3. A partir de ce moment-là, et il en témoignait lui-même à ses disciples, la tentation de la volupté fut à ce point domptée en lui qu'il ne ressentit plus jamais rien de tel. Beaucoup dès lors commencèrent à quitter le monde et s'empressèrent de le prendre pour maître. C'est pour cela d'ailleurs que Moïse prescrit que les lévites soient employés comme serviteurs à partir de 25 ans et plus, et comme gardiens des vases sacrés à partir de 50.
4. (…) Il est clair que dans la jeunesse la tentation charnelle est ardente, mais à partir de 50 ans, la chaleur du corps diminue. Les vases sacrés, ce sont les âmes des fidèles. Lors donc que les élus (de Dieu) sont encore sujets aux tentations, il est nécessaire qu'ils servent, soient soumis et se dépensent dans les travaux et les obédiences, mais lorsque l'esprit s'apaise avec l'âge et que la chaleur de la tentation s'éloigne, les voilà gardiens des vases sacrés, car ils deviennent docteurs des âmes.
III - Le vase de verre brisé par un signe de Croix.
1. Grégoire : La tentation s'étant éloignée, l'homme de Dieu, comme dans une terre débarrassée de ses épines, produisit un fruit plus abondant provenant de sa moisson de vertus. C'est pourquoi on célébrait les louanges de sa vie parfaite et son nom devint célèbre.

---------------

VOTRE OBJECTIF >>
Répondez aux trois questions suivantes à l'aide de l'extrait ci-dessus.
(a) À partir de quel âge les lévites sont-ils employés comme gardiens des vases sacrés ?
(b) Que sont les vases sacrés ?
(c) Par quoi le vase de verre est-il brisé, selon le titre de la partie III ?

DONNÉES FOURNIES >>

---------------

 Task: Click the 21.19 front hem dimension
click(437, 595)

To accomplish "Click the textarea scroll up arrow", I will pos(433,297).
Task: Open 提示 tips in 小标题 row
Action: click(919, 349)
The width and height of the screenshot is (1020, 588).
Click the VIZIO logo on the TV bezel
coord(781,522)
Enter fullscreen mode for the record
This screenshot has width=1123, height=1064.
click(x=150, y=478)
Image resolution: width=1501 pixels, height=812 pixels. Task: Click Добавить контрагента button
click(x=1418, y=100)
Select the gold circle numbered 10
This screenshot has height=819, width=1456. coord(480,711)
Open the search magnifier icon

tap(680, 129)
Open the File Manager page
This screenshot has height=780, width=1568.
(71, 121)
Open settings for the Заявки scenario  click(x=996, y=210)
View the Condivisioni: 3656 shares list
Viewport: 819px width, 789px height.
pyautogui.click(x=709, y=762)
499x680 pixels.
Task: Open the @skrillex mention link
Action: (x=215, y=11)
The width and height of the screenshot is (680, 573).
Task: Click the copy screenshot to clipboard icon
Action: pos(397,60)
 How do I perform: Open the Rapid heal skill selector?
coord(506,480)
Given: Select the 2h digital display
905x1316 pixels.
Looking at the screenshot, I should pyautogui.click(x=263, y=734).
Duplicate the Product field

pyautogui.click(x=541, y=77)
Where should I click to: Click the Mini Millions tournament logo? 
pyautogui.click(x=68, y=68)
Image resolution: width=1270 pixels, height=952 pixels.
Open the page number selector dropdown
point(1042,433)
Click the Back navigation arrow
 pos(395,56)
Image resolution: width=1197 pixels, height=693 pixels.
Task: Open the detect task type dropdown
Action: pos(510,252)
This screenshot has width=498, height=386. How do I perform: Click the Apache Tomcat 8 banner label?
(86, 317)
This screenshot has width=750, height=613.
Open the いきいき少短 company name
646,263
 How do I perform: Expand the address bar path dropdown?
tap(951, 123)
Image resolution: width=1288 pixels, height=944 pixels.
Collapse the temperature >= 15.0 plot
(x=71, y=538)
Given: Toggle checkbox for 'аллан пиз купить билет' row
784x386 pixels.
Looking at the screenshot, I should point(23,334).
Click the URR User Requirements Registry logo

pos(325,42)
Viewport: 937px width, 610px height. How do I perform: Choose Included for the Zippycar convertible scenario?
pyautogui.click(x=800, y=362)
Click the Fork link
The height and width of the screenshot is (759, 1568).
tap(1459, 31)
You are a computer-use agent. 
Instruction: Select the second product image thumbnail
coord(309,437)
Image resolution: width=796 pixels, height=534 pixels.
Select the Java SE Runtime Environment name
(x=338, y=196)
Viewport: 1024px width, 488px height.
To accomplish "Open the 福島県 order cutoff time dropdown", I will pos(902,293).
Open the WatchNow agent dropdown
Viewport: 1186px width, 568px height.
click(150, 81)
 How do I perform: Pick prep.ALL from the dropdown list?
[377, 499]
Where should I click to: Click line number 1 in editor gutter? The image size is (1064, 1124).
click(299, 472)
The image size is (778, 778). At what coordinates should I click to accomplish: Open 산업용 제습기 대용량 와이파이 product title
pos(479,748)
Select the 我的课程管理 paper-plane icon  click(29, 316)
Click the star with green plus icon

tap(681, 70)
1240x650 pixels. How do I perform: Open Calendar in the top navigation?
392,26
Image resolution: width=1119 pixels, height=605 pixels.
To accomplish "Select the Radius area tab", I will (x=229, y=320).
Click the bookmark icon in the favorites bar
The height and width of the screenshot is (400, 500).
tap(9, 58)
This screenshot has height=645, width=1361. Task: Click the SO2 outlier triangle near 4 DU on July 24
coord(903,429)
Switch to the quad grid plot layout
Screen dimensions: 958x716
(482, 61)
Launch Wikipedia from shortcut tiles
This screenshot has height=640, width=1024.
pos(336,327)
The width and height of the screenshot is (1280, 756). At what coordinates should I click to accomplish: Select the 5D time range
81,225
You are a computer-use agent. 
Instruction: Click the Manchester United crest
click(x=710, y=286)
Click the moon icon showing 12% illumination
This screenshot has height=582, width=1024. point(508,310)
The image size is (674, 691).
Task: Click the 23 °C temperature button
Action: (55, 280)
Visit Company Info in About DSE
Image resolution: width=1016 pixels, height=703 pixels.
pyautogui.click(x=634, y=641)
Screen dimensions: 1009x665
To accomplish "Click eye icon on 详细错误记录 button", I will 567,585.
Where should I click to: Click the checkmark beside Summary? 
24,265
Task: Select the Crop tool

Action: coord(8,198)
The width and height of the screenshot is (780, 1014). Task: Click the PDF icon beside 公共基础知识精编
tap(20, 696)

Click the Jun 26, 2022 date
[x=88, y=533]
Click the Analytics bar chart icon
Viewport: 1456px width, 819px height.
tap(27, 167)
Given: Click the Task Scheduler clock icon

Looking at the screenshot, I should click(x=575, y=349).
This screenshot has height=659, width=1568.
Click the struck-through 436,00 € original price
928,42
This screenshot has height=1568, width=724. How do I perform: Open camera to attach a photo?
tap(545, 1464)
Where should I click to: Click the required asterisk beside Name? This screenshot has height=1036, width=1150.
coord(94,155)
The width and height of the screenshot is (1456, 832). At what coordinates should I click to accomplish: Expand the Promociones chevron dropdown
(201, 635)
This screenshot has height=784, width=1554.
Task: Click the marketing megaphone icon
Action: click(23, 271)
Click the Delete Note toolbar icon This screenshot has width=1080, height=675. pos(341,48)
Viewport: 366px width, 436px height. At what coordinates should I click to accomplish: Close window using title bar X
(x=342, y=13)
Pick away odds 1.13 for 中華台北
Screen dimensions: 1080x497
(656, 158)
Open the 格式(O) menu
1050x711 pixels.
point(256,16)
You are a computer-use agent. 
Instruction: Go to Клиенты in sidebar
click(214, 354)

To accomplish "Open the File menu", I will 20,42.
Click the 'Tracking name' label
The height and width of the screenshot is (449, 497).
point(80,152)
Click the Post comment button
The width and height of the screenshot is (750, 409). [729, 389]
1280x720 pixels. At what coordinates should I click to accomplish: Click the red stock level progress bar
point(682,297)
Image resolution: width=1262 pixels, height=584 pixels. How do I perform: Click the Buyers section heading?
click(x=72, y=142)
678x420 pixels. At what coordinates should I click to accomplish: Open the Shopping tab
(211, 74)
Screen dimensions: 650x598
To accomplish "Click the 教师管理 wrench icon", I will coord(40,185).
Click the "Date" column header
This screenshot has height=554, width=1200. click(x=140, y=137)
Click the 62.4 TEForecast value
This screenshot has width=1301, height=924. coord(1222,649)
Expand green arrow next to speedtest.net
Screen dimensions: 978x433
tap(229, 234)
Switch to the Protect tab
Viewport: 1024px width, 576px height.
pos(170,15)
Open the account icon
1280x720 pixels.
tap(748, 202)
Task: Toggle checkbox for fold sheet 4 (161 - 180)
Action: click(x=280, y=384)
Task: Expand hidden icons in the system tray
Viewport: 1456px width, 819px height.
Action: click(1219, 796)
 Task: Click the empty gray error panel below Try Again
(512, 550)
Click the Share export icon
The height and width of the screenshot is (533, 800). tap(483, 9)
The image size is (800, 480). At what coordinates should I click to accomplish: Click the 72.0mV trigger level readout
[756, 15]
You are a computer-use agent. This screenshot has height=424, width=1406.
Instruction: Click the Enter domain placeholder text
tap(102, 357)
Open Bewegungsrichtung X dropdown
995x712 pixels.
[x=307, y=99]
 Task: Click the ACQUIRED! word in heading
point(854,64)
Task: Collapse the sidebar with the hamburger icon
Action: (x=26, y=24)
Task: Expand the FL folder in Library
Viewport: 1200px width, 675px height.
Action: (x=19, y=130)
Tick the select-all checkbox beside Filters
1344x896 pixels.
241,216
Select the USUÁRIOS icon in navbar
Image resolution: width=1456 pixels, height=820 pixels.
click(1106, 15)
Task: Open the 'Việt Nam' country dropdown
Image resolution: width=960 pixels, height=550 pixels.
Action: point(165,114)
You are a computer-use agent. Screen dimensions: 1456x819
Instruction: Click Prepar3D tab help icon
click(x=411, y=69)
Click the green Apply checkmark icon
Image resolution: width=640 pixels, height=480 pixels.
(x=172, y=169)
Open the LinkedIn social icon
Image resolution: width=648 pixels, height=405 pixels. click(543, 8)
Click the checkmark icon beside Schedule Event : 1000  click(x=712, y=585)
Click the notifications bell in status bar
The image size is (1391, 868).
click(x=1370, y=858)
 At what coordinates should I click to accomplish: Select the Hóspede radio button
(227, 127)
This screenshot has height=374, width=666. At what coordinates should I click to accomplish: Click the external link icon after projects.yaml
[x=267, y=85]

---------------

RÉSULTAT DE L'EXERCICE >>
(a) À partir de 50 ans.
(b) Les âmes des fidèles.
(c) Par un signe de croix.